Apakah sebenarnya kita adalah dua orang yang tak ingin saling ditinggalkan, hingga pada akhirnya terkadang kita lari kearah berbeda, berlomba siapa dulu yang menang perihal meninggalkan. Entahlah.
Waktu tak pernah pasti. Pun perasaan yang tiba-tiba hadir diantara kita, yang entah sejak kapan bermula. Semuanya seperti permainan semesta yang selalu timbulkan tanya.
Malam itu kita serupa dua jendela hati di tempat berbeda yang mencoba untuk saling mendengarkan suara-suara pemiliknya. Menceritakan, telah berbagai musim yang terlewati dengan sejuta rasa yang pantas untuk dikenang.
Rasa kita bukan matematika, atau reaksi kimia yang mengikuti hukum aljabar, kesetimbangan ataupun thermodinamika. Cinta manusia lebih menganut hukum kekekalan energi. Cinta tidak dapat diciptakan dan tidak dapat dimusnahkan. Cinta yang di rekayasa itu bukan cinta. Tetapi, settingan rasa. Drama perasaan.
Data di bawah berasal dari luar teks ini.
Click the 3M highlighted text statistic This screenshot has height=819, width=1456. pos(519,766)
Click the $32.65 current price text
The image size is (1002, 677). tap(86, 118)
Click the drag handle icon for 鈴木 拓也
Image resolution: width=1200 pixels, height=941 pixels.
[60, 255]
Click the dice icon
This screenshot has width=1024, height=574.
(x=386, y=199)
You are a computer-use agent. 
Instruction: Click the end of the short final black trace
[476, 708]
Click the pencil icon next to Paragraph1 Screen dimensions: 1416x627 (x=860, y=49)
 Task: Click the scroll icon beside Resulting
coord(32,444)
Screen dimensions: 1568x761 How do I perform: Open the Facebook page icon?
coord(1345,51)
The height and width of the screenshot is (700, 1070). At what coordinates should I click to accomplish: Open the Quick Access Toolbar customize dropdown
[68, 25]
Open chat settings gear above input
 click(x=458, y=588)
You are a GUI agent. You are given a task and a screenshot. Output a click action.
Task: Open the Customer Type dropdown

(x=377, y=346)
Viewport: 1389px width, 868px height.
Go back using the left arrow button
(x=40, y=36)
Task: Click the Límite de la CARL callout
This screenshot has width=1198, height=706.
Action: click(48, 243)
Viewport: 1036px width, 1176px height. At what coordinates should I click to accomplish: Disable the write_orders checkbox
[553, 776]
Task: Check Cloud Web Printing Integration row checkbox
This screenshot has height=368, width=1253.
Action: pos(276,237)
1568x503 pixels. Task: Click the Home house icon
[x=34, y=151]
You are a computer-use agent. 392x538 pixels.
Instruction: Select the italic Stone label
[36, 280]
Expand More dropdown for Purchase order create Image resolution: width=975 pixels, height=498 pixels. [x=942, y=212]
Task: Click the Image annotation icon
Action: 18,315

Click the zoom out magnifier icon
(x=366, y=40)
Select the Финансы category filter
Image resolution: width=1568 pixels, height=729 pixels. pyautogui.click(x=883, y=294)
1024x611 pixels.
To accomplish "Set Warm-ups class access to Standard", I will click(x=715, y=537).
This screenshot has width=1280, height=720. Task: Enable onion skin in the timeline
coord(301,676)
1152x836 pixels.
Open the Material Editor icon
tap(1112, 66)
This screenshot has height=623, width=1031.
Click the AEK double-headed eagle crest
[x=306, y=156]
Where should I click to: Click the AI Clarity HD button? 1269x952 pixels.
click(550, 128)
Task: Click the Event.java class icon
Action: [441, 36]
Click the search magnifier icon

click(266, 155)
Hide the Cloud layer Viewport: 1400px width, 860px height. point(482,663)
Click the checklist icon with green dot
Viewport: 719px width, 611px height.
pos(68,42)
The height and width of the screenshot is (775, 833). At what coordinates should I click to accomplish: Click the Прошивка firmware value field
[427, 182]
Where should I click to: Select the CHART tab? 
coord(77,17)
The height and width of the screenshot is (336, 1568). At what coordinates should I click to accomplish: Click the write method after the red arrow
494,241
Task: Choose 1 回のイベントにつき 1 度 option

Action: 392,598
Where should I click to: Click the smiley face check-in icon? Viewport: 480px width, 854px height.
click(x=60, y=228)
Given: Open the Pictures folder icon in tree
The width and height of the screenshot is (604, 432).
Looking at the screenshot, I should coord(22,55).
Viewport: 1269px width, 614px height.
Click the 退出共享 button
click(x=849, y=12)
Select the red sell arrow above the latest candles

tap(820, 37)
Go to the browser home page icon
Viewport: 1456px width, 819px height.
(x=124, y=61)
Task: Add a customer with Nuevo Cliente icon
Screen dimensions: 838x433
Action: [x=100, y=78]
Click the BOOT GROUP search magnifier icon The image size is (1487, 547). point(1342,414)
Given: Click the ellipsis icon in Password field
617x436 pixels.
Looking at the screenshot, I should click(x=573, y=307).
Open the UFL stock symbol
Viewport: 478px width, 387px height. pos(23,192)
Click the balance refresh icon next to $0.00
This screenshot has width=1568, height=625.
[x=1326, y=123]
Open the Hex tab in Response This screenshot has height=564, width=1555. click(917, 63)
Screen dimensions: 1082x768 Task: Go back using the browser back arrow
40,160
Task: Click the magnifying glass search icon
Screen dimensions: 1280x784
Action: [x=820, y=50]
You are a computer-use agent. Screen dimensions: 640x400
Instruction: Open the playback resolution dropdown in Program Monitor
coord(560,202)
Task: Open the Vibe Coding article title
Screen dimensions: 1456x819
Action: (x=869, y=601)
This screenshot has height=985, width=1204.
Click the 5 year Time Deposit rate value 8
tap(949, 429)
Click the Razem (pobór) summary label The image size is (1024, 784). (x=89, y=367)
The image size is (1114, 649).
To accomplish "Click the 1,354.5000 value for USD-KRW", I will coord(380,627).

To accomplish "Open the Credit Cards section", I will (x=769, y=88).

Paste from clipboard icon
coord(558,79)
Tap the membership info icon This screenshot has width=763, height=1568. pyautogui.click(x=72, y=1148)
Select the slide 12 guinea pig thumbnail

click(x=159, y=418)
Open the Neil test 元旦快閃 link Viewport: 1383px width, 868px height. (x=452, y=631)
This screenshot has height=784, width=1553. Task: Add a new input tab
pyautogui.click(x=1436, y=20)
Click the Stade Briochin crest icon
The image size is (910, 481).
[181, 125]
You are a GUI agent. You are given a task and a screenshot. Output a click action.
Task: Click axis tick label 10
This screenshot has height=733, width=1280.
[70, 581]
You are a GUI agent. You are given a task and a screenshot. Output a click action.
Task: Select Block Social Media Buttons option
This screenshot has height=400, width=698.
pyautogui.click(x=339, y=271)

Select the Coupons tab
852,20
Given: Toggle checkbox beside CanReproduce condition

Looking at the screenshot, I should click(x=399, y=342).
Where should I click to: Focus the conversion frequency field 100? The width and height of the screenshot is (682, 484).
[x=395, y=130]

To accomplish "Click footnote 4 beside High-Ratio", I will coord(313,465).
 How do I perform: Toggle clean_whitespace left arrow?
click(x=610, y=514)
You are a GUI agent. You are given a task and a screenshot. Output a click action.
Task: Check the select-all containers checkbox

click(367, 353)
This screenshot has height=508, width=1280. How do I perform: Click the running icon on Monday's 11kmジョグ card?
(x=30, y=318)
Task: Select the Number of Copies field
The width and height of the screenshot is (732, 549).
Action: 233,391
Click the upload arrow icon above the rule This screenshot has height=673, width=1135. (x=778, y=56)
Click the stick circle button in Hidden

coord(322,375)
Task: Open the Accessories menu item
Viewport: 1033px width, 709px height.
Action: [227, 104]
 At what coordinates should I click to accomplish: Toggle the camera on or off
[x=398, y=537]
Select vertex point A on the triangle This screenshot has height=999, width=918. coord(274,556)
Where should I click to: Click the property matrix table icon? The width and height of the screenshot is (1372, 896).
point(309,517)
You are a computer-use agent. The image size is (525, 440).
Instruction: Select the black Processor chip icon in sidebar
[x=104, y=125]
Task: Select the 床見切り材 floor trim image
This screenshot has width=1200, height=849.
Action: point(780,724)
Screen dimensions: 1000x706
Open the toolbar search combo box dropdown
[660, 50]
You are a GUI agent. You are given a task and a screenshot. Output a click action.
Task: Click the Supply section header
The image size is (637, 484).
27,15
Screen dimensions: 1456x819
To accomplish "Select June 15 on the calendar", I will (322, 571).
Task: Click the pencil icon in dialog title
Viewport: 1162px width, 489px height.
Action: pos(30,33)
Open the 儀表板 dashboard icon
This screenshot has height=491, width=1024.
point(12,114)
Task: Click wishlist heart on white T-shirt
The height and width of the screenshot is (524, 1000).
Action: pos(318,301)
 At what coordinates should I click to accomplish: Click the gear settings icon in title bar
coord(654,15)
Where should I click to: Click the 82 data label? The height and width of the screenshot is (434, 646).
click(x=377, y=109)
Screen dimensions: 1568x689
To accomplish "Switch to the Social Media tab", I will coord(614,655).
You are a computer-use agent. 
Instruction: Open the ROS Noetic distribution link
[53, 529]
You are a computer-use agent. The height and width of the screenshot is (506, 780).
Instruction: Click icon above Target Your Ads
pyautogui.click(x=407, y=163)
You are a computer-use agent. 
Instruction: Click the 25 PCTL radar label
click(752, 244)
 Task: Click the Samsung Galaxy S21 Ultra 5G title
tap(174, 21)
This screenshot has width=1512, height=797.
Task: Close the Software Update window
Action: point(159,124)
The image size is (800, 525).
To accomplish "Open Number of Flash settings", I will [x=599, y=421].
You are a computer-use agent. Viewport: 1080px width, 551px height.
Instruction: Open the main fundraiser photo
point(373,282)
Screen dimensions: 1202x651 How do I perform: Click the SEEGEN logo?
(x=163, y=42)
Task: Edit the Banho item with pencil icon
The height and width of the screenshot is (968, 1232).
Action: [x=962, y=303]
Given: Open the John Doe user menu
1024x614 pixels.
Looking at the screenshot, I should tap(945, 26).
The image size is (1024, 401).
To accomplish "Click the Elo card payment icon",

Kamu adalah rumah segala rasaku. Tak perlu ramai kalau pada akhirnya hanya untuk pelan-pelan dan perlahan menuju sepi lalu merasa terasing satu sama lain. Kita hanya perlu tahu bahwa dari kita akan selalu ada untuk satu sama lain. Memberi tenang meski tak banyak berkata. Merayakan perasaan sepanjang usia. Itu janji suci kita.
***
Tapi, hari ini di bawah rindang pohon Kamboja aku menangisi pusaramu, Dirga. Entah Sheila yang salah karena nekat melaporkan penculikan Dirga oleh Adrian ke polisi. Alhasil, dalam baku tembak pengejaran Adrian yang berusaha meloloskan diri dari kejaran polisi, Peluru nyasar dari Adrian mengenai jantung Dirga yang nekat ikut mengejar meski Sheila sudah bersikeras melarang. Nasib sudah menjadi bubur. Surat warisan terselamatkan tetapi Sheila harus kehilangan Dirga untuk selamanya.
Sheila bersimpuh dipusara, Adrian tersenyum penuh kemenangan ke arah Sheila meski dengan tangan diborgol, kaki penuh lumuran darah dan dalam pengawalan ketat dua polisi. Sheila membalas tatapan sinis Adik tirinya itu dengan penuh kebencian.